The new method makes use of the fact that accuracy is usually good when the received signal strength (RSSI) is -70 dBm or better. The use of more beacons and basing calculations on ‘reliable circles’ of higher signal strength, when available, provides for more accuracy.

The data is also filtered using a Kalman filter to reduce signal noise by about 37%.

Read about Determining Location Using Bluetooth Beacons

Real Time Location Systems (RTLS) in Healthcare

Due to the pandemic, hospitals and care facilities have been experiencing greater patient numbers leading to pressures to accelerate digital transformation to increase efficiency. At BeaconZone, these are the main reasons customers have been using locating systems:

  • To save time searching for equipment, particularly highly mobile equipment such as wheelchairs
  • To monitor the location and temperature of medicines
  • To monitor the location of hospital porters
  • To track the location of vulnerable patients
  • To audit the visiting of care givers to patients

However, there are many more areas suitable for increasing efficiency and safety:

  • Tracking expensive assets such as beds and medical devices
  • Tracking rental/borrowed equipment to ensure they are returned on time to avoid unintended costs
  • Staff distress SOS for increased safety
  • Hygiene management, for example, on hand washing stations
  • Inventory counts and stock checks
  • Analysis of workflows to detect choke points and streamline processes
  • Production of key metrics such as time being spent with patients, patient throughput and wait times

Time saved improving the above activities leads to more time being spent with patients and hence potentially saved lives.

Here are some considerations if you are comparing solutions:

  • Tag costs – Prefer commodity rather than proprietary hardware to reduce costs and allow 2nd sourcing to reduce future risk
  • Real time – Prefer systems that detect continuously over those that rely on error-prone manual scanning
  • Scalable – Prefer software systems that will scale financially, particularly in large hospitals
  • Ongoing costs – Prefer systems that have known future system costs – ideally with a one-off licence rather than varying subscription.

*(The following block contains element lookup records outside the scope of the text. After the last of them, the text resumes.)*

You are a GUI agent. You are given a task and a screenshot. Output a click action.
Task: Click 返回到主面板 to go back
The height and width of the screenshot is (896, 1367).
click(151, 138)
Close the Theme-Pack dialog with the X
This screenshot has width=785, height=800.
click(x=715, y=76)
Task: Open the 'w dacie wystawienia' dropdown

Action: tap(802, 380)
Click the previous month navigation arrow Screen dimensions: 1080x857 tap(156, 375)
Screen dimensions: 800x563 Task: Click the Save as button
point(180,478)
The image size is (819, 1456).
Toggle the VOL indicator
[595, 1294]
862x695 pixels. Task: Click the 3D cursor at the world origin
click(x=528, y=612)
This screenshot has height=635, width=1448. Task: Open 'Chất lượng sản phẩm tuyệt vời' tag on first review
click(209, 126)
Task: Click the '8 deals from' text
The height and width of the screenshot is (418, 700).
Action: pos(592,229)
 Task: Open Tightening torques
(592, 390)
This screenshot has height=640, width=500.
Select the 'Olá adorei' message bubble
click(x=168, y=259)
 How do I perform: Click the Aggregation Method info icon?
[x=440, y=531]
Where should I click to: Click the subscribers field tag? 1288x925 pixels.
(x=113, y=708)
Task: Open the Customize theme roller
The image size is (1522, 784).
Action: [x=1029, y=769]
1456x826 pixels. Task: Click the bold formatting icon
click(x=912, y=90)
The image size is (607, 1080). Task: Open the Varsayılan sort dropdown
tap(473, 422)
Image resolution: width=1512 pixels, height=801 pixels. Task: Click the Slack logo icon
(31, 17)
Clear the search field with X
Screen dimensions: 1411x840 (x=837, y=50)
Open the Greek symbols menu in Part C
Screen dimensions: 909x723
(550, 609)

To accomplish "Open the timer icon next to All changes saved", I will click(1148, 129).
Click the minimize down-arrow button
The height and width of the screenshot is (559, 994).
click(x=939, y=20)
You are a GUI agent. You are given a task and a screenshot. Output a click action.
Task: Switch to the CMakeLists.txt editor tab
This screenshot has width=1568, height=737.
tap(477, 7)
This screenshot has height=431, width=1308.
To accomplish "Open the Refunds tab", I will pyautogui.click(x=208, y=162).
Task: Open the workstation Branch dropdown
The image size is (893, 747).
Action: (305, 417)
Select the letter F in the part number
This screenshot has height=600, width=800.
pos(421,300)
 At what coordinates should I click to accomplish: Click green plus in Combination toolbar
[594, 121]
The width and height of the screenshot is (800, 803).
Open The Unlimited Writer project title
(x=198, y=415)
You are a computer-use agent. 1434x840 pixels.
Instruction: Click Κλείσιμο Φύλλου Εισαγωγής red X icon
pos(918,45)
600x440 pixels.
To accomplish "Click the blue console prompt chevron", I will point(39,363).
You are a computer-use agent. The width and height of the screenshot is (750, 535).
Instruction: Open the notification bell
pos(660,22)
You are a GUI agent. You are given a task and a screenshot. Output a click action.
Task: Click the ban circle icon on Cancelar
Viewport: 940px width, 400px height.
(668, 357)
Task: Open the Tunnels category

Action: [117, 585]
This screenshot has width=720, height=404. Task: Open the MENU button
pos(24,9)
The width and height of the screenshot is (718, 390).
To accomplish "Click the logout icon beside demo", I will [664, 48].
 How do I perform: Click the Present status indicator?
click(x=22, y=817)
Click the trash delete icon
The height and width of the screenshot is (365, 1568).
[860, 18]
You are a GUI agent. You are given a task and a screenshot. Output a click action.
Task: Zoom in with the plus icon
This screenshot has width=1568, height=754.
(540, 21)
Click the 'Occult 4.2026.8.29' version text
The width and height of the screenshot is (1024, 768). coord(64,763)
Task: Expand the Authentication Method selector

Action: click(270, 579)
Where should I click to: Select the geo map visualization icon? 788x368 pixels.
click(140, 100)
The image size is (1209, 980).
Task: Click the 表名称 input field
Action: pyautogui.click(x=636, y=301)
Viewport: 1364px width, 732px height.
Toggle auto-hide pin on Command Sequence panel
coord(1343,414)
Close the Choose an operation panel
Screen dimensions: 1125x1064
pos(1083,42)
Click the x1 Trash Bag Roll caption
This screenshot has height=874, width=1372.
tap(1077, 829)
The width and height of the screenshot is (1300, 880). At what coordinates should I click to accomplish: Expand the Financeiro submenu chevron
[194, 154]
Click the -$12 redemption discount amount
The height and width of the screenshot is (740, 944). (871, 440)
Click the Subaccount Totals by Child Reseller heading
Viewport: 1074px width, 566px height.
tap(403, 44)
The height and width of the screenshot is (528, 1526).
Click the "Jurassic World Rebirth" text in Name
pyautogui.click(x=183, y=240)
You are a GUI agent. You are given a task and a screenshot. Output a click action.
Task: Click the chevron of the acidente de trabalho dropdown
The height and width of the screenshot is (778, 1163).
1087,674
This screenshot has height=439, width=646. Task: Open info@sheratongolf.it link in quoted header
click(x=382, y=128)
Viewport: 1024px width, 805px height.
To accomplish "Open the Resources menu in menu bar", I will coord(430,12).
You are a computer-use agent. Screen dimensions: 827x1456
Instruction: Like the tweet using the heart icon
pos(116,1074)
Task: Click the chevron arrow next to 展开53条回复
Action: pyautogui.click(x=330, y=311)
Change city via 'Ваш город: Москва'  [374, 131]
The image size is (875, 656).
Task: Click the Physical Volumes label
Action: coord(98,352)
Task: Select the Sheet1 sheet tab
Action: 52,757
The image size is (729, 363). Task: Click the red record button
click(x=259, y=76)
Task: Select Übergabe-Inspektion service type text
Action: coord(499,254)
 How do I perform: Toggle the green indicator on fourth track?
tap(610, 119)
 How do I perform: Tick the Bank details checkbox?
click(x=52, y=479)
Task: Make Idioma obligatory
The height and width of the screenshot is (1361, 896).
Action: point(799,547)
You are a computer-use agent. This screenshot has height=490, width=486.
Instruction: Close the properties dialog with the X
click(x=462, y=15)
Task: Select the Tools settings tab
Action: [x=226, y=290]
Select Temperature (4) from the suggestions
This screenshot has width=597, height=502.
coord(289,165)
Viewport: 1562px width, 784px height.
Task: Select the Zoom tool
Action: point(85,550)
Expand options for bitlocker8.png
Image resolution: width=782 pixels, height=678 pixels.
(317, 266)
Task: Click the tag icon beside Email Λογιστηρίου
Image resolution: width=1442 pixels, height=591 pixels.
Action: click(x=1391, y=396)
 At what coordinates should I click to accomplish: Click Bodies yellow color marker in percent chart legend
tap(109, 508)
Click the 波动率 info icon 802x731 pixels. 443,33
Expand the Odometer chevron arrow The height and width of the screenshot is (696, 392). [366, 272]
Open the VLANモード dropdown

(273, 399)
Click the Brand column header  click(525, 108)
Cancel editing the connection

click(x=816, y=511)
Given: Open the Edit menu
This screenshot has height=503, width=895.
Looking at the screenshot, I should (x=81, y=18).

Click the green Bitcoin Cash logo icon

One final tip. It’s our experience that healthcare providers under-estimate the human element in attempting to implement new systems. There are often internal problems as to who will be responsible for a) purchasing, b) installing and c) running new systems. Work these out and agree up-front before embarking on these transformative changes so as to prevent your project becoming blocked.

Read about BeaconRTLS™

Read about BluetoothLocationEngine™

An AI Machine Learning Beacon-Based Indoor Location System

There’s a recent paper by researchers at DeustoTech Institute of Technology, Bilbao, Spain and Department of Engineering for Innovation, University of Salento, Lecce, Italy on Behavior Modeling for a Beacon-Based Indoor Location System.

The research compares two different approaches to track a person indoors using Bluetooth LE technology with a smartphone and a smartwatch used as monitoring devices.

The beacons were AKMW-iB005N-SMA supplied by us and it’s the first time we have been referenced in a research paper.

The research is novel in that it uses AI machine learning to attempt location prediction.

The researchers were able to predict the user’s next location with 67% accuracy.

Location prediction has some interesting and useful applications. For example, you might stop a vulnerable person going outside a defined area or in an industrial setting stop a worker going into a dangerous area.